* INSTRUCTIONS FOR THE TASK *
Gather every line of the entries below that contains the word "screenshot", treating uppercase and lowercase letters as different.

----- MATERIAL FOR THIS EXERCISE -----

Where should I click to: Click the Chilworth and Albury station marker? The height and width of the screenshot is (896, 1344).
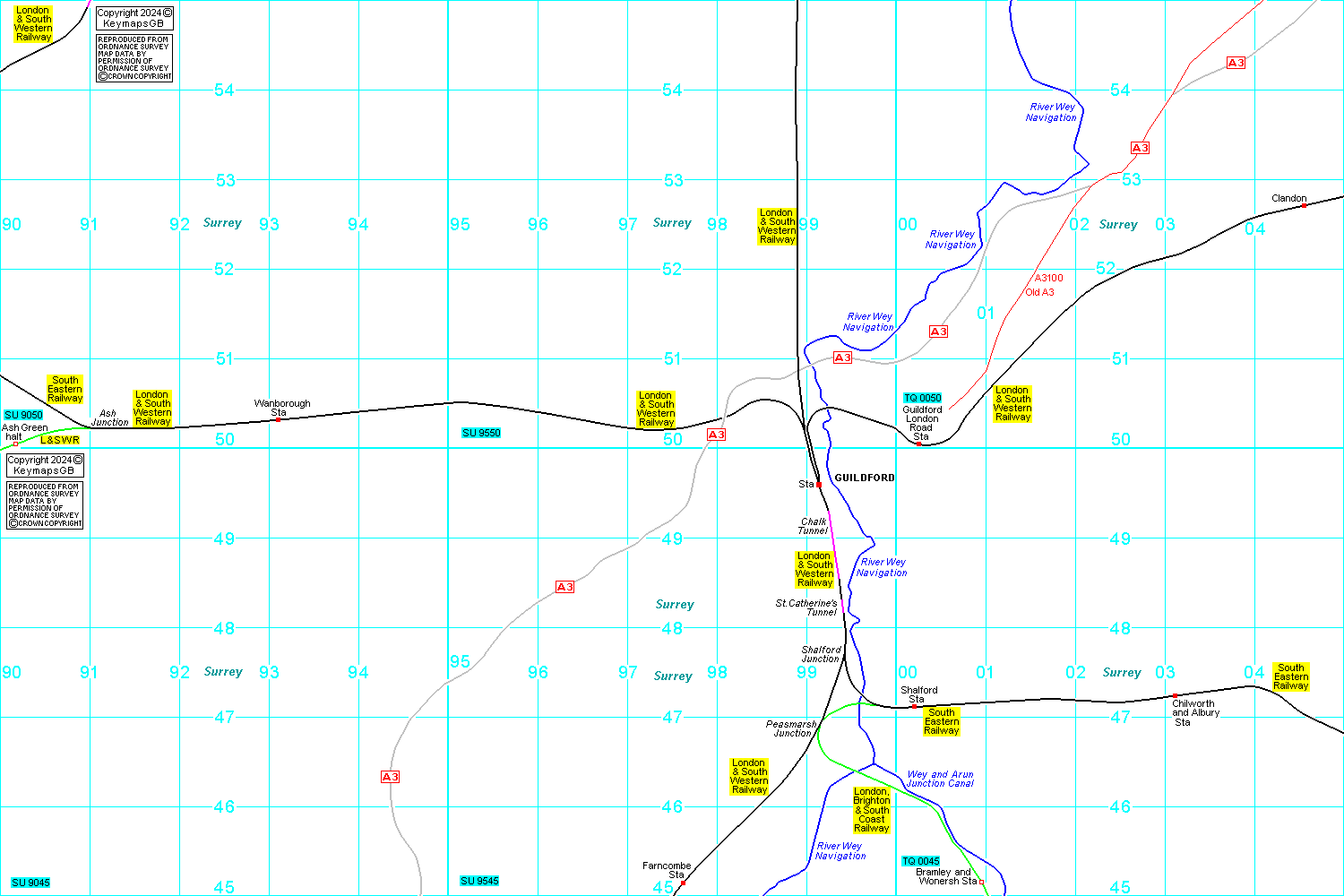pyautogui.click(x=1175, y=696)
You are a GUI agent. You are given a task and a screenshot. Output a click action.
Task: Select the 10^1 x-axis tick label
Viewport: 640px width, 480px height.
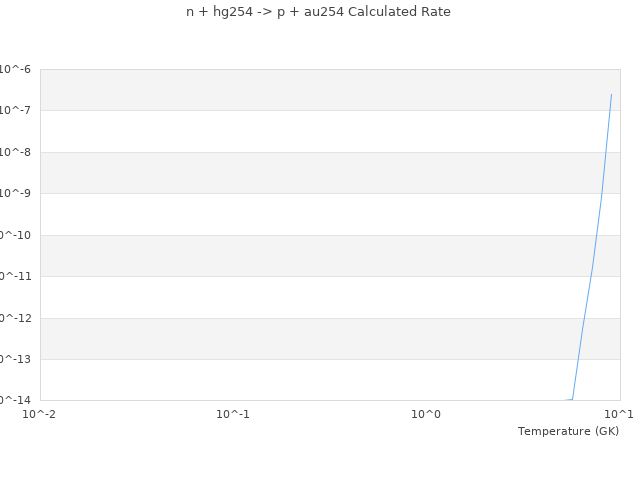tap(618, 413)
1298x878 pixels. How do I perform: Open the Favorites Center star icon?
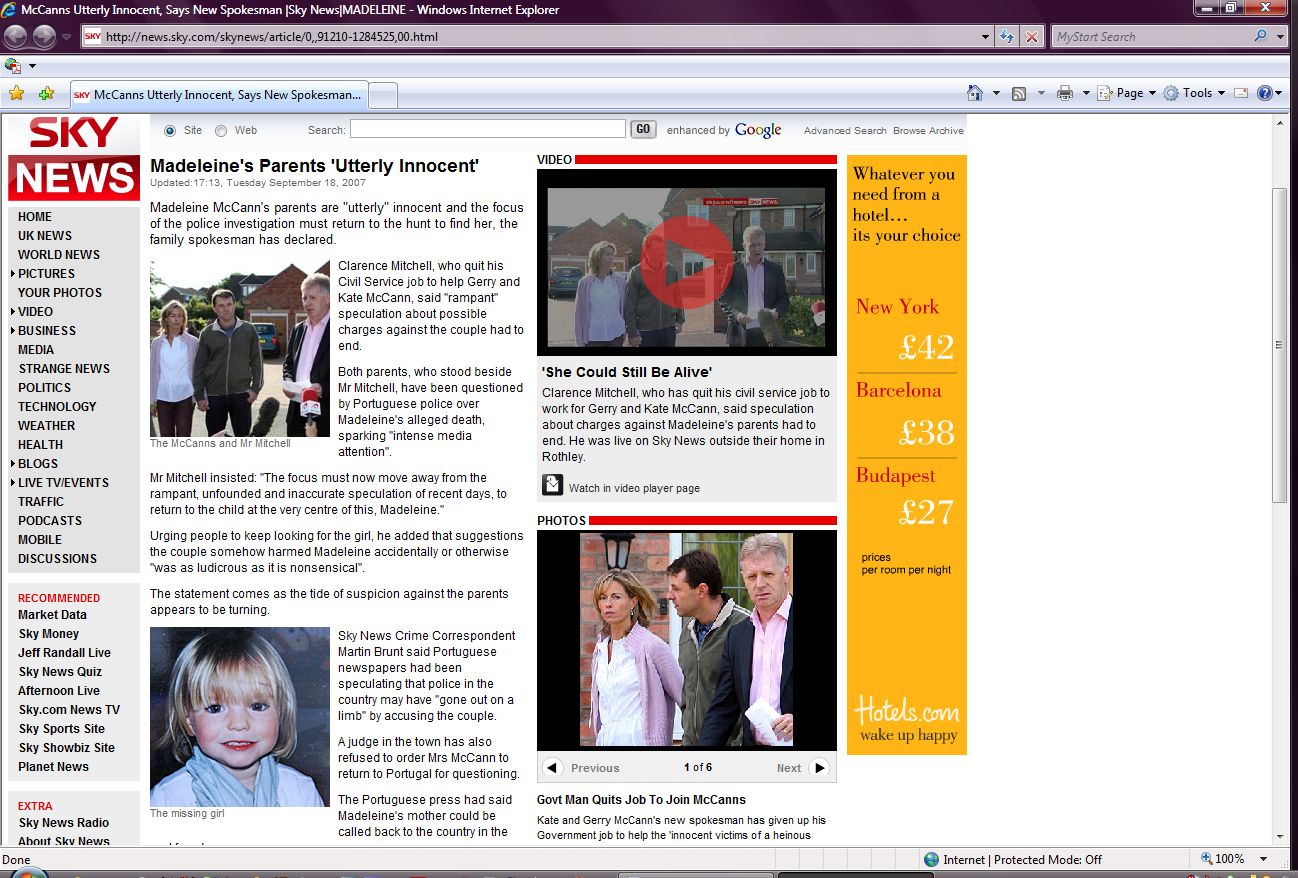[16, 93]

-----

* SOLUTION *
Where should I click to: Click the Chilworth and Albury station marker? The height and width of the screenshot is (896, 1344).
You are a GUI agent. You are given a task and a screenshot. Output a click action.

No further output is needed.